Task to complete:
All lines with the word "will" in the material below are required.

Data for this task:
● ● ● ●
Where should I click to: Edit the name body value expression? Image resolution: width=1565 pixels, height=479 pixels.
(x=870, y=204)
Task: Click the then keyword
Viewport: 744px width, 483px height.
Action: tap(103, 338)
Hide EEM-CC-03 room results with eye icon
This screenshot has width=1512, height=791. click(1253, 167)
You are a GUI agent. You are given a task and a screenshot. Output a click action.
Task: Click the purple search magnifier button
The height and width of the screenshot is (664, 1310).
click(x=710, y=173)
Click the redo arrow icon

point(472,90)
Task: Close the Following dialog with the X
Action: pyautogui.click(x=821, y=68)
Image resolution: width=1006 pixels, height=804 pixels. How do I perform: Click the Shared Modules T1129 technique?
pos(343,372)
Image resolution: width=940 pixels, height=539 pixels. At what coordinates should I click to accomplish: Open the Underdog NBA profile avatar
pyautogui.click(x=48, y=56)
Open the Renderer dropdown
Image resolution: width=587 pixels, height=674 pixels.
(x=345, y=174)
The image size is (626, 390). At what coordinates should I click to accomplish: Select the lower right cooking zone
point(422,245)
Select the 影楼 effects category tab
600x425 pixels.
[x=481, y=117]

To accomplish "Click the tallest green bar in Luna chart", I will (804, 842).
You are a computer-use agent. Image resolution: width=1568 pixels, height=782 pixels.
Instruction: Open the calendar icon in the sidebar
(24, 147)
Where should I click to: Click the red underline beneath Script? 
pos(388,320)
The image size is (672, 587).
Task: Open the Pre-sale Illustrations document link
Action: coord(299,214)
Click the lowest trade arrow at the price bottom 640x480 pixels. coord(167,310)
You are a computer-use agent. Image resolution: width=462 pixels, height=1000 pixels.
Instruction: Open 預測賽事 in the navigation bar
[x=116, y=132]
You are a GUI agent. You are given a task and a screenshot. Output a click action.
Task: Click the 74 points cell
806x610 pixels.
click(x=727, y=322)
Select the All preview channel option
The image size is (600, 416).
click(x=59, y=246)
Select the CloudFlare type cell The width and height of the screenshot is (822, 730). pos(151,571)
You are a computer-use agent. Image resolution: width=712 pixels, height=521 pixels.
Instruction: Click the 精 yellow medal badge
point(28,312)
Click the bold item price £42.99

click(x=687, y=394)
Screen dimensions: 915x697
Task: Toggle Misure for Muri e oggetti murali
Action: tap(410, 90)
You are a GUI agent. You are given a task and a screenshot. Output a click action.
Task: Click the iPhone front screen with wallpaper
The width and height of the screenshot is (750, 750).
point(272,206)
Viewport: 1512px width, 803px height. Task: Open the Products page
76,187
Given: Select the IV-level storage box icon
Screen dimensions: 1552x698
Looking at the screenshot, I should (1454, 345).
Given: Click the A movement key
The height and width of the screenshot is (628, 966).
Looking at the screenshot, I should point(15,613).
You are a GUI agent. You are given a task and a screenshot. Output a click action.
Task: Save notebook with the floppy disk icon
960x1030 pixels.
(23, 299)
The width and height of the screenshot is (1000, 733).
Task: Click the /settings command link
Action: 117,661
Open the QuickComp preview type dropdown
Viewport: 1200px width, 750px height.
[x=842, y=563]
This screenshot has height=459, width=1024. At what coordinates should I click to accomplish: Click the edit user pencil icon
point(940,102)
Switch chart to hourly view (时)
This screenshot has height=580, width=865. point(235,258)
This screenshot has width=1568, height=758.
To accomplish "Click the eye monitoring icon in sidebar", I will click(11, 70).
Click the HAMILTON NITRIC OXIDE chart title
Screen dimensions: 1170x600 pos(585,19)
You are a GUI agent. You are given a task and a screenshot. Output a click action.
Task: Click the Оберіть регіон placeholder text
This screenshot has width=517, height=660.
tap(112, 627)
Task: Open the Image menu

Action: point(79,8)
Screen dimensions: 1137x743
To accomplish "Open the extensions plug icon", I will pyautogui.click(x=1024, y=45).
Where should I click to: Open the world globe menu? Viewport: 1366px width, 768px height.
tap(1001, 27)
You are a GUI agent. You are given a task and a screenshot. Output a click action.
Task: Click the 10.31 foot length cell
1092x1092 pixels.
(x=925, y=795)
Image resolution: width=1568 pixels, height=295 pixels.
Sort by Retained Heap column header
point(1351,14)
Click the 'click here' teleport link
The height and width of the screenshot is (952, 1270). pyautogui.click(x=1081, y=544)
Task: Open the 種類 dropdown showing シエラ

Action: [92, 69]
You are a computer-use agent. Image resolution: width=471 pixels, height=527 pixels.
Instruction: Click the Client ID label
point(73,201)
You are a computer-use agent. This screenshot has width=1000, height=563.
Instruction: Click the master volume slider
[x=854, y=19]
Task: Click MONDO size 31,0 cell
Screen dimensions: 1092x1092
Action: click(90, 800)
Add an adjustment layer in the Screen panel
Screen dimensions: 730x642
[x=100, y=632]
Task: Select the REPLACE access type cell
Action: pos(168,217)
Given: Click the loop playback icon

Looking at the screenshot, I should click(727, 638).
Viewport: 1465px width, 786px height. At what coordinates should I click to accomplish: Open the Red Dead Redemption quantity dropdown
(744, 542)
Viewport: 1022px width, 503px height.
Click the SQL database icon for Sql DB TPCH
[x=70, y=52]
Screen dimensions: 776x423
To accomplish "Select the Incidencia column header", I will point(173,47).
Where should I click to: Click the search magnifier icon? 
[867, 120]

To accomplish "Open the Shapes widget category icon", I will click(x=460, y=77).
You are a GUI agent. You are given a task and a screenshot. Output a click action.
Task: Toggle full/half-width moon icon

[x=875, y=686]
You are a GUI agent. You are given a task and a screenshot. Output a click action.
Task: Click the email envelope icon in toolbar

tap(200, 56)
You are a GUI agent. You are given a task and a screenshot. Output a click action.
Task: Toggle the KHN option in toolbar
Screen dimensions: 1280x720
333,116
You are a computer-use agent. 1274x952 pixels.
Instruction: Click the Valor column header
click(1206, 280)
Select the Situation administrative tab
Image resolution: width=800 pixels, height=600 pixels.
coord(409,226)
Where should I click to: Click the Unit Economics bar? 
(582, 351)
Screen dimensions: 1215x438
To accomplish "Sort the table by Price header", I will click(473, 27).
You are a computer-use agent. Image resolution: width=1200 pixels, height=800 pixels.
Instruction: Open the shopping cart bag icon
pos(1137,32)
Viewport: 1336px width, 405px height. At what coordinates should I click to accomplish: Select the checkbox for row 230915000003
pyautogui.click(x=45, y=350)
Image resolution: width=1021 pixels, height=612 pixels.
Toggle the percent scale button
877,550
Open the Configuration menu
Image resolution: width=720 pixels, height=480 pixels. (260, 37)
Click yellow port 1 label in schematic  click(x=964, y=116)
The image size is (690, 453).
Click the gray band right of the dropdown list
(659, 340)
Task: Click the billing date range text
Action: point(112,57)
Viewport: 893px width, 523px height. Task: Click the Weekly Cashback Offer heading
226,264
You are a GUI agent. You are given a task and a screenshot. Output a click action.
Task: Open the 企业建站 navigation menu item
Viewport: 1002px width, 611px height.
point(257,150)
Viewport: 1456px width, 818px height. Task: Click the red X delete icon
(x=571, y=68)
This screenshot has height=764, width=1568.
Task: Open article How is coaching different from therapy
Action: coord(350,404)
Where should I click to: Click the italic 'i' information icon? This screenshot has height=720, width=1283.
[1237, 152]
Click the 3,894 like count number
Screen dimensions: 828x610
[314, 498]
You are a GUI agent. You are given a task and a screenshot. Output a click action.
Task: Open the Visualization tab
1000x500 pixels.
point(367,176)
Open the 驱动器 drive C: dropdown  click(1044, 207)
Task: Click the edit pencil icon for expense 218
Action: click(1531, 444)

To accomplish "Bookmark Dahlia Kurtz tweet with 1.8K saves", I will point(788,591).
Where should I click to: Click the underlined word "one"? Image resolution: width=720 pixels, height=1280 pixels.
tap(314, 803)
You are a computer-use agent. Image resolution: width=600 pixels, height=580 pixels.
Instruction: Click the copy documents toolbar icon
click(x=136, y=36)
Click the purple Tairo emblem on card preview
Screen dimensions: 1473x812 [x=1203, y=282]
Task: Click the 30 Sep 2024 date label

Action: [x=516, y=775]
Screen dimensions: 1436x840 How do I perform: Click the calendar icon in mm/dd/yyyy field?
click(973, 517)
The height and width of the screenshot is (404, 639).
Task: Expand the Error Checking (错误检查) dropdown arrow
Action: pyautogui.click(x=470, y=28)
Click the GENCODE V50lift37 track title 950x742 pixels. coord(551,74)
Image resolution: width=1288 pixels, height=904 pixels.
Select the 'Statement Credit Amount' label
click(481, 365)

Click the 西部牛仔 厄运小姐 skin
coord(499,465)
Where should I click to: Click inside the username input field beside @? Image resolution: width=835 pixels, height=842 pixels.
● ● ● ●
Output of the task:
To accomplish "Click the tallest green bar in Luna chart", I will (804, 842).
To accomplish "Click the eye monitoring icon in sidebar", I will click(11, 70).
To accomplish "Open the extensions plug icon", I will pyautogui.click(x=1024, y=45).
To accomplish "Select the Incidencia column header", I will point(173,47).
To accomplish "Open the Shapes widget category icon", I will click(x=460, y=77).
To accomplish "Sort the table by Price header", I will click(473, 27).
To accomplish "Bookmark Dahlia Kurtz tweet with 1.8K saves", I will point(788,591).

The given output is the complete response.